The fact that is at all possible to scientists is still something of a biological mystery. C. thermocellum is a type of bacteria known as a heterotroph. Heterotrophs require organic carbon molecules—like those from cellulose—to build cells and carry out their day to day duties. These are the types of bacteria that ultimately turn carbon that has been cycling around in the living environment back into its inorganic form, CO2. As the bacteria munch on organic carbons like glucose, they churn out CO2 as a waste byproduct. This ultimately cuts into the maximum yield of biofuel these types of bacteria can create, and is known as carbon loss.
“This represents the loss of organic carbon that could have been used to make hydrogen and hydrocarbons,” said Chou. She explained that It’s also cast a shadow over the legitimacy of using biofuels as a renewable energy source, even if it diversifies our energy base. “If we constantly have to take renewable biomass and waste a third of that to CO2, is this even the right direction?”

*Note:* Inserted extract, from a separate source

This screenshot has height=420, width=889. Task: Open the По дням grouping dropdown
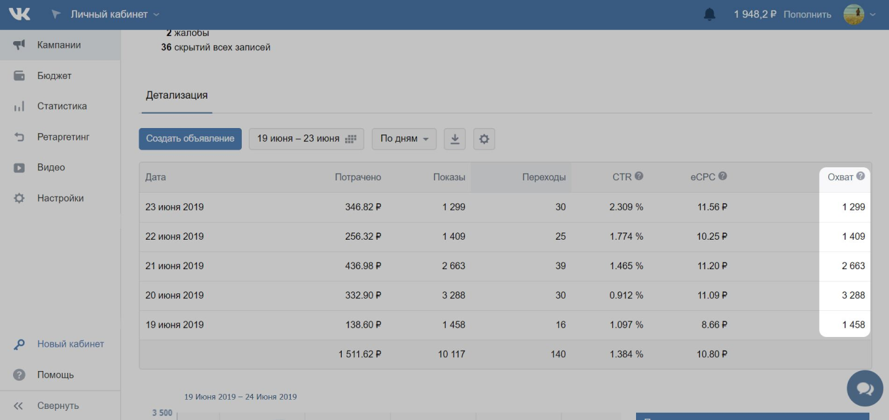coord(404,138)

Partly why C. thermocellum has gotten so much attention is because it is highly efficient at directly breaking down cellulose into biofuels. Scientists figured this probably has something to do with a low carbon loss, but they weren’t exactly sure how it made up for this deficit until now.

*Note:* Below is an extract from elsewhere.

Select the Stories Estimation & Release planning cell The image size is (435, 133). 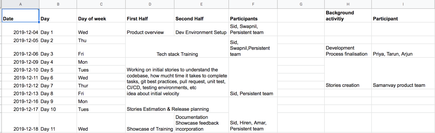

Researchers at NREL investigated further into C. thermocellum’s powers using a wide range of techniques including mass spectrometry, which essentially allows scientists to look at the different masses of a particular chemical so they can identify unknown compounds. It is particularly useful for studying chemical processes.
They found that, astonishingly, the microorganism is capable of metabolizing CO2, meaning it can scoop up the carbon it releases when it breaks down cellulose—re-absorbing its own waste produce, and preventing it from adding to the total gaseous CO2 in the environment. “How the bacteria is able to be so efficient at consuming cellulose at the same time it’s taking up some of that CO2, is intriguing,” Said Chou.
This strange characteristic turns biology on its head, because bacteria usually break down either organic carbon, or inorganic carbon—not both. Chou remarked that “we have to redefine this bacteria completely.” And perhaps others. How it manages to use both types of carbon without breaking the rules of thermodynamics in energy conservation is unknown (It didn’t read the rulebook?).
Regardless, the finding paves the way to potentially using a genetically modified version of this tiny microorganism to efficiently produce biofuels that are carbon neutral. In so doing, it might also bring biofuels back into the conversation as a legitimate way to reduce human-produced carbon emissions. But it still remains to be seen if the bacterium’s efficiency can be improved to the point that it would actually make a dent in global CO2 levels, and done so in way that’s scientifically and ethically sound.